Andrew Trzaska | October 24, 2012
A budget reforecast for the City of Muskegon shows a lower overall operating deficit for the city over the rest of the fiscal year, and general fund cash reserves on par with the last few years but higher than a decade ago.
According to documents obtained from the city, the city’s fund balance at the start of this fiscal year was $5,020,045, revised upward about $500,000 from an estimate made when the budget was created. At year’s end, the city will have an operating fund balance of approximately $4,805,919, meaning the city will tap into the general fund for about $217,000 to cover its operating costs for the year.

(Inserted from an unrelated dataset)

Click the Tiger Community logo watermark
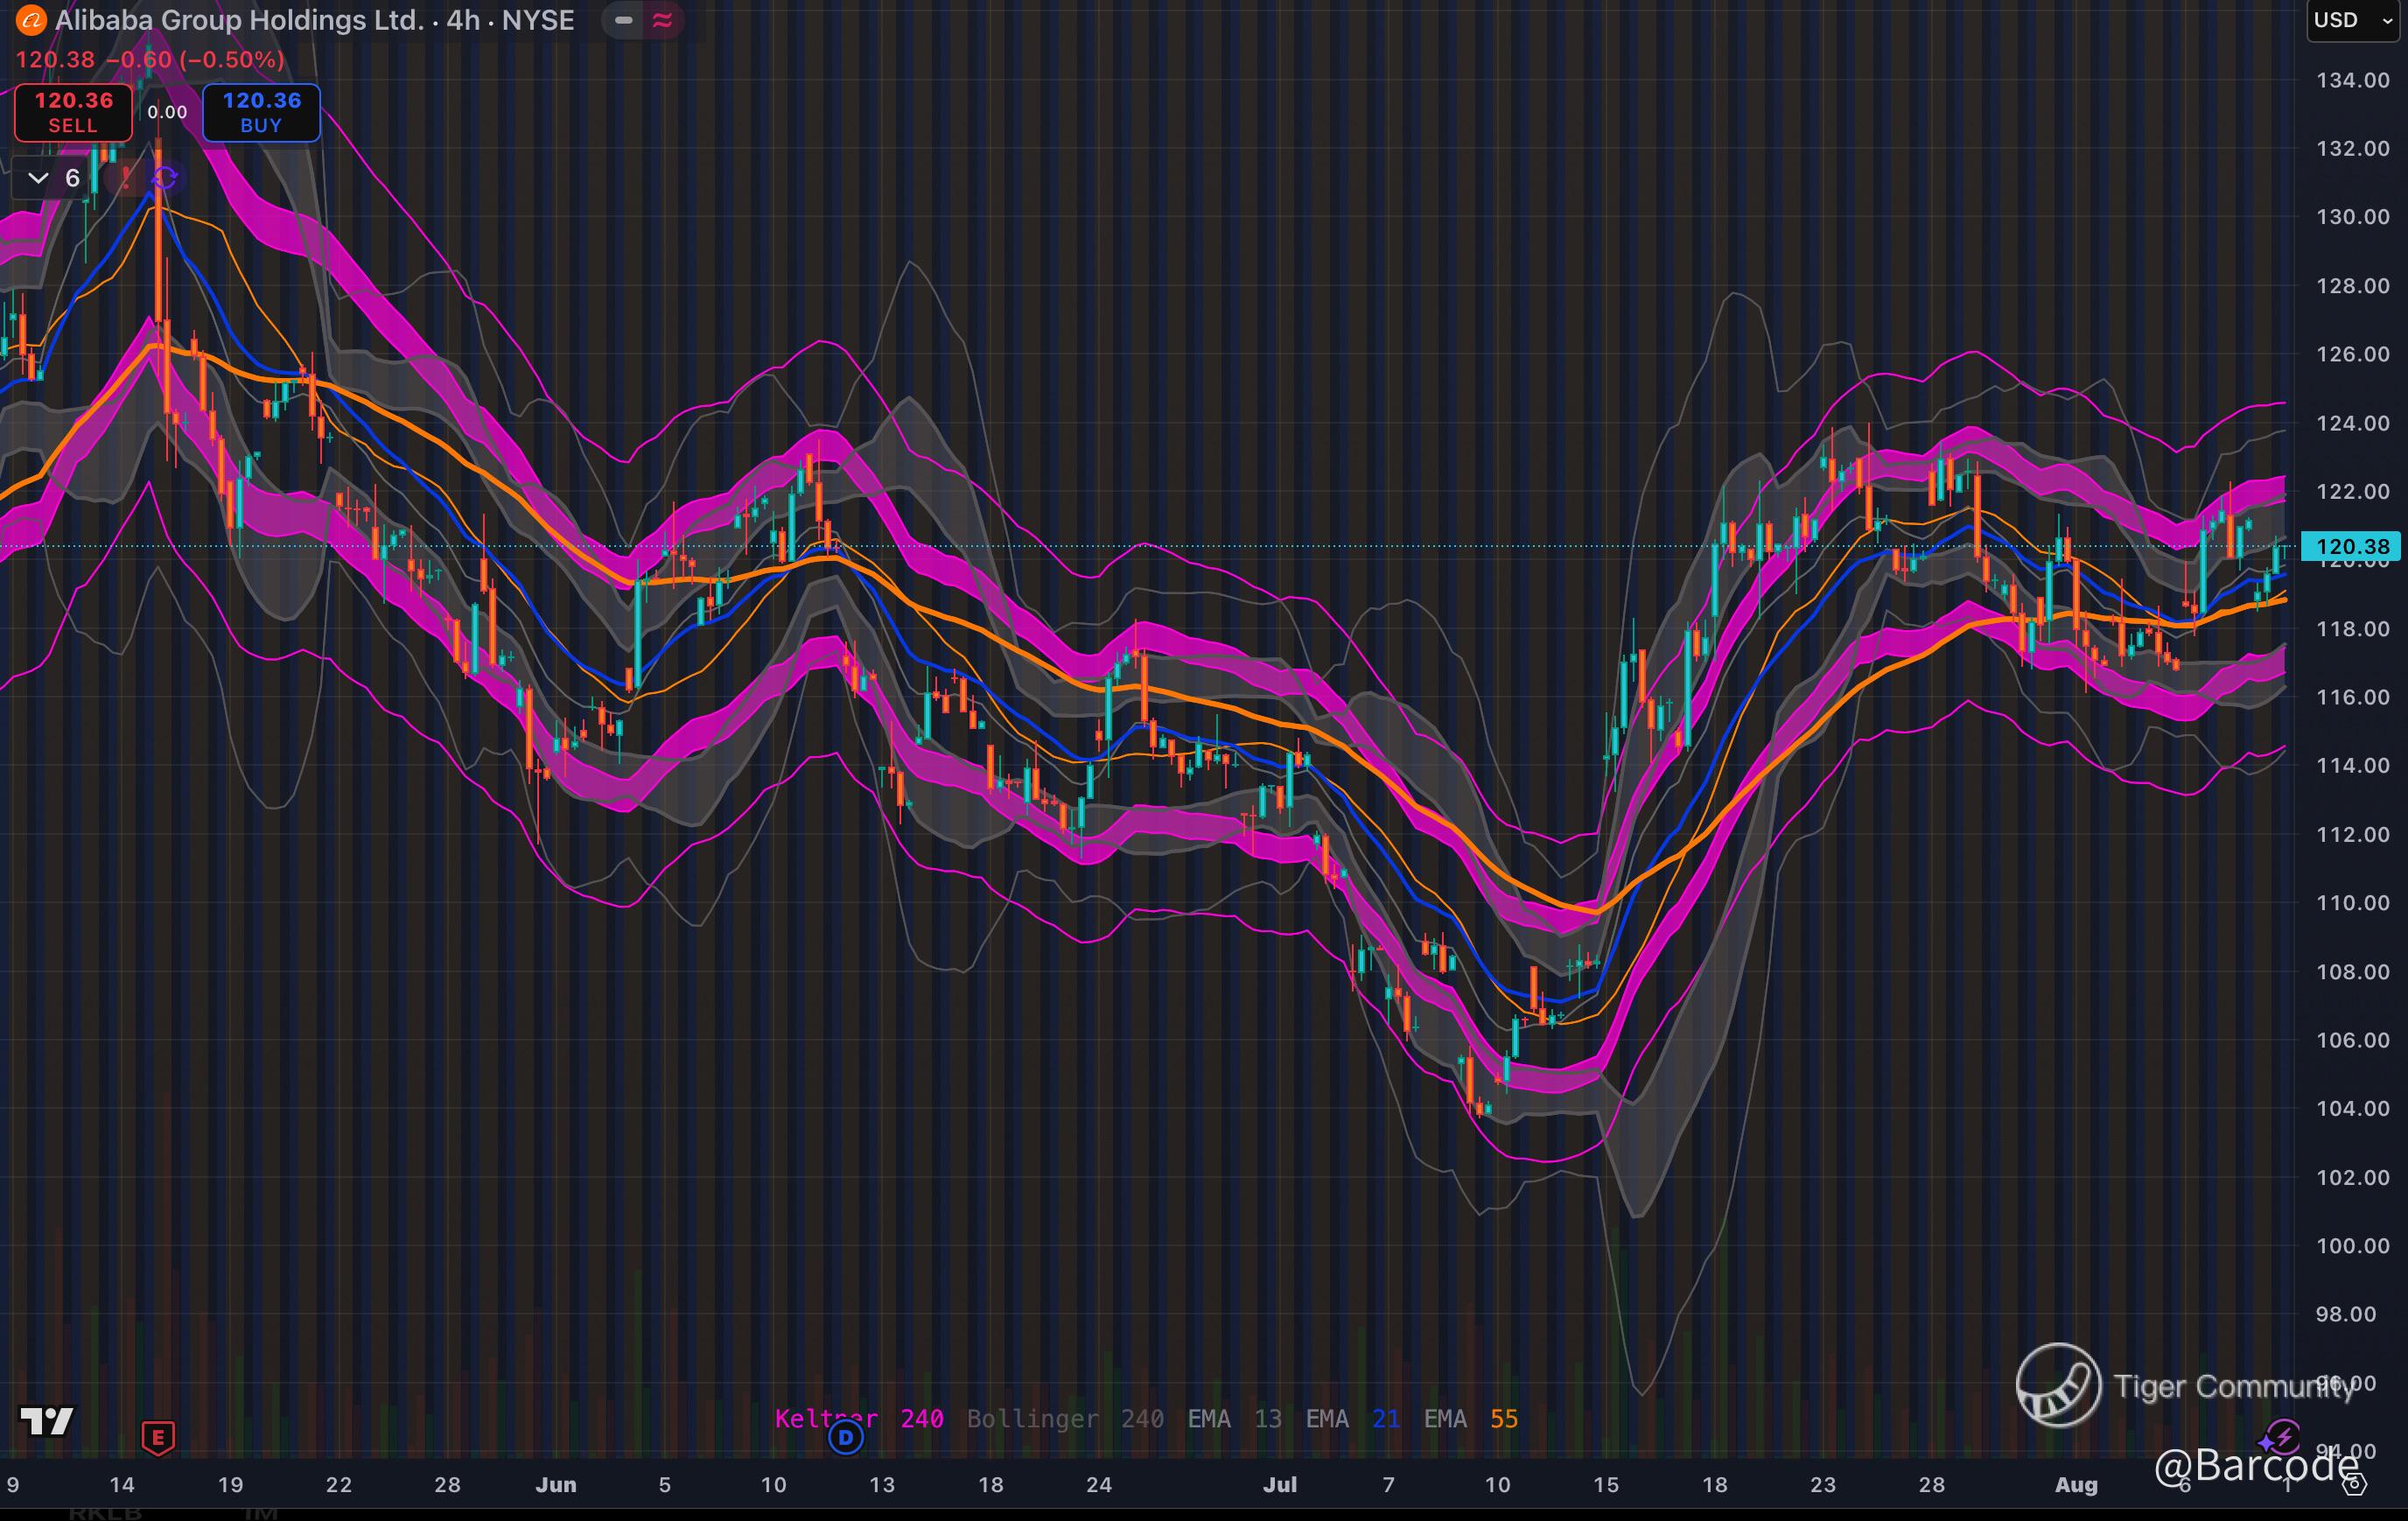Screen dimensions: 2408x1521 (2058, 1385)
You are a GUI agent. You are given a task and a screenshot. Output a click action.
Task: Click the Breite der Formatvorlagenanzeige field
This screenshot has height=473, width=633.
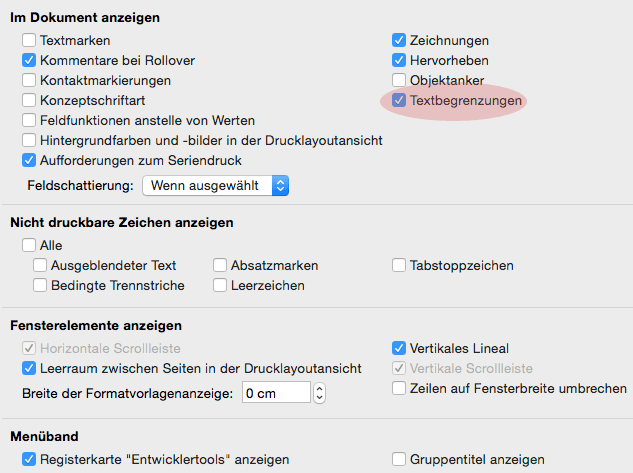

This is better than the $575,000 operating deficit the city was expecting when the budget was first passed.
The documents attribute the smaller deficit to better-than-expected retiree healthcare and pension costs, as well as a new streetlight contract with Consumers Energy.
The city commission formally amended its budget with a vote at Tuesday’s full commission meeting to reflect the numbers from the reforecast.
If this mid-year prediction holds true, the end-of year general fund balance for 2012-2013 o $4.8 million will be the third highest for the city since the year 2000. Balances consistently ran in the $2.5-3 million range from 2000 through 2008, but hit a low of $1.6 million in the economic downturn of 2009. Balances rose into the $4.5-5 million range starting with the 2010-2011 fiscal year.